Naima’s going to the Scholomance. Neither of her older sisters did, and now, of course, she has no older sisters. But Naima is going to the Scholomance, and while she can’t be certain she’ll make it out alive, she likes her odds a lot better than she did when she wasn’t going. If she makes it out, this is the last time in her life that she'll be as free as she is, but that’s better than dying. No use trying to imagine herself into having better options than the one she has.

She’s aware that she’s going to be at a disadvantage on the resources front, compared to a lot of the kids there. Her parents are not wealthy, and the enclave that’s giving her their spare spot isn’t interested in much additional investment in her on top of that. She’s fine with that. 

Her greatest asset, of course, is her mind. She knows her affinity is for healing, which she thinks is a pretty good one, as affinities go. She’s still trying to figure out how to get the most out of it, but she’s optimistic. She’s also pretty good at clothing enchantments, for her age, and all of the clothes she’s bringing with her bear mana-storing beadwork and basic healing enchantments that she added to them herself. She’s coming in with eight languages (English, French, Mandarin, Arabic, Persian, Middle Egyptian, Coptic, and Latin), and she’s not fluent in all of them but she’s pretty sure that she can puzzle out anything she gets in any of them. Her magical self-defense skills are solid, although she has to admit that she’s definitely on the weak side, physically. This just means that she’ll be able to build up mana faster as she builds up strength, in the early weeks of school, and that she’ll be able to carry in more materials because she isn’t weighed down with muscle.

She’s keeping her hair, for now. She’d think twice about how that makes her come off, if it wasn’t going to be hidden under her headscarf anyway, but she can’t shake the feeling that she might need it later.

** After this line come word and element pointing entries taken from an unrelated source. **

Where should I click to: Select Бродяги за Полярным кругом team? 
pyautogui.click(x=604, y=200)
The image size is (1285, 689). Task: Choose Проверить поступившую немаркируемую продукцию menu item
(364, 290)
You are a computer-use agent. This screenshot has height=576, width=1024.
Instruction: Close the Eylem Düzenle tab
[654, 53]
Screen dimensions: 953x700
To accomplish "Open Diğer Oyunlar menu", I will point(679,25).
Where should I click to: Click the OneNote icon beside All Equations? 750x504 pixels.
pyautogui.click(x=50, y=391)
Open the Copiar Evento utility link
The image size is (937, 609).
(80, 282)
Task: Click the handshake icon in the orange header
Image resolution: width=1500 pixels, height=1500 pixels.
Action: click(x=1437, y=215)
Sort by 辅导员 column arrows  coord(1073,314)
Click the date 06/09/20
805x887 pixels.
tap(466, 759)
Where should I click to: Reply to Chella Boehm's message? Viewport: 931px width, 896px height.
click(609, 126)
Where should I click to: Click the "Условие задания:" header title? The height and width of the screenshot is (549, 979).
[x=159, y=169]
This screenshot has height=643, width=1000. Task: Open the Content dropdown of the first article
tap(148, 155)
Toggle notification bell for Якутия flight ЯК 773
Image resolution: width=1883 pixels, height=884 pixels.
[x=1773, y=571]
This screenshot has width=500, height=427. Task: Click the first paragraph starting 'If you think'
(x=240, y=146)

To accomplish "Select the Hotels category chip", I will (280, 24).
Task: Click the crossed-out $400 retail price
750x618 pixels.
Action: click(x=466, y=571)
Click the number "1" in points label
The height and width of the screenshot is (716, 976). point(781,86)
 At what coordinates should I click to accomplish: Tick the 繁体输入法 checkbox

She’s bringing a pocket loom and her sewing kit with her, and she feels like it’s entirely possible that fiber for further clothing creation or embroidery projects may end up being in short supply at some point.

Aside from that, she’s got a first aid kit (lightly enchanted, again by her), toiletries (many of them altered to save space; the toothbrushes have had their handles sawn off), two sets of running shoes, labeled bags of painkillers and antibiotics and multivitamins and some other medicines, an assortment of herbs and seeds that have been carefully selected to be potentially useful for experimentation while weighing almost nothing, a kindle packed with mundane reference materials (which may well end up disappearing on her, but her plan is to copy over as much useful information onto ordinary paper as possible before that happens), a crank charger, a clip on book light, a non-electric pocket microscope, microfilm letters, several care packages for older students, twelve beautifully embroidered book covers that she's been working on for years, two large dry erase board wall stickers, three dry erase markers, three tide pens, sticky tack, bobby pins, extra thread, and a few other items that have all been very carefully optimized for maximum weight efficiency.

She’s also got a pair of earrings enchanted to enhance hearing (not by her, these she got from someone in the Cairo enclave). They warned her that they could be annoying, but as far as she can tell, all the earrings really want is to be told that they’re pretty and impressive, and that seems like a very reasonable thing to want, as far as Naima is concerned.

“We look very pretty today,” she tells her earrings, as she looks in the mirror to make some final adjustments to her headscarf.

She does not eat breakfast; she doesn’t have any nausea meds strong enough to counteract the induction process. She hugs all of her younger siblings, and of course her parents. She prays. She weighs in, and puts back one tide pen when she’s just barely over. 

“See you in four,” she says, looking at the clock, with self-assurance that she isn’t entirely sure she actually feels.

“God willing,” says her mother, sternly.

“God willing,” echoes Naima, only a little begrudgingly. And she’s off.